Aphrodite-like Penelope (Part 2.3)

This is a series on Penelope, who rocks and everyone should know more about. The breakdown is based on my reading (in ancient Greek, thank you very much) of the Odyssey and with some help from Jenny Strauss Clay, Nancy Felson-Rubin, and Sheila Murnaghan. Read Goddess-Like Penelope, Hera-Like Penelope, and Artemis-Like Penelope below.

Aphrodite, on the other hand, offers Penelope New Life. The myths of the Goddess of Love are in many ways the most applicable to Penelope’s situation. Think, for example, of the fling she had with Ares, the God of War while she was still Hephaestus’ wife, or the fact that it was her intervention that caused Helen to leave Menelaus and elope with Paris, thus beginning the Trojan War. These are examples of Dalliance as described by Nancy Felson-Rubin.

Nevertheless, Aphrodite does not merely advocate free love in this scenario but new marriage. This is particularly noticeable in the quotation below where it is she, and not the Protectress of Marriage (Hera), who petitions Zeus for the marriage of the daughters of Pandareos. When Penelope washes her face in the ambrosia of Aphrodite (18.185), the hardship, the old weighing life she had, falls away and she is born anew, just as the Goddess of Beauty ritually renews herself in the sea.

So if Aphrodite is running the show, Penelope would do well to go ahead and choose one of the Suitors for her husband and start a new life with him. Likewise, if Artemis is running the show, the only option that will bring her relief is a chaste death.
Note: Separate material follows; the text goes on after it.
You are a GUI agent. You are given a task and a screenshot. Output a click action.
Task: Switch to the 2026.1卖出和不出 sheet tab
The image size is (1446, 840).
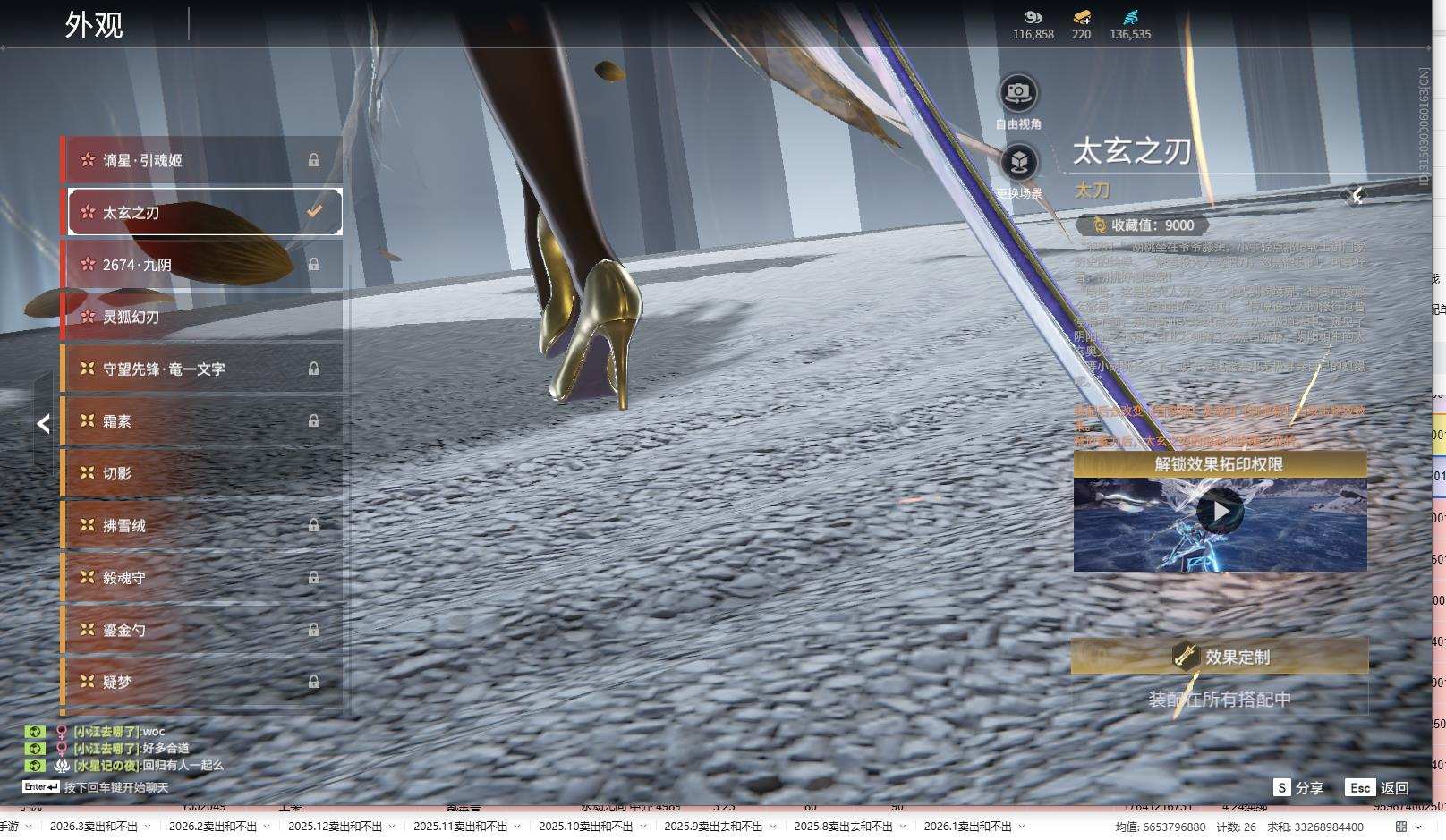(966, 827)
Hera, as we saw in a previous post, is not well-equipped to help women in Penelope’s position and indeed, barely manages when her own husband isn’t in eye-sight.

It’s also worth noting that Aphrodite is a powerful goddess, and more of a personality in the Odyssey than Artemis – who, as you may recall from the last post, represents the chaste-death option for Penelope. Helen, who comes down the stairs looking like Artemis, of all people, is the one who makes that power most obvious. Helen takes no responsibility for her behavior; she was forced, she says, by Aphrodite. Poor Penelope. She knows the story of Helen, and that of Klytaimnestra, and so she knows the influences that Aphrodite can have on women’s lives when she chooses to interfere. But she does not know which goddess is running the show in her own life, and is caught in between trying to decide on the correct direction.

Felson-Rubin, Nancy. “Penelope’s Perspective: Character from Plot.” Reading the Odyssey: Selected Interpretive Essays. Seth L. Schein, ed. Princeton, N.J. : Princeton University Press, 1996

Next week: Which goddess is Penelope really like?


2 responses to “Aphrodite-like Penelope (Part 2.3)”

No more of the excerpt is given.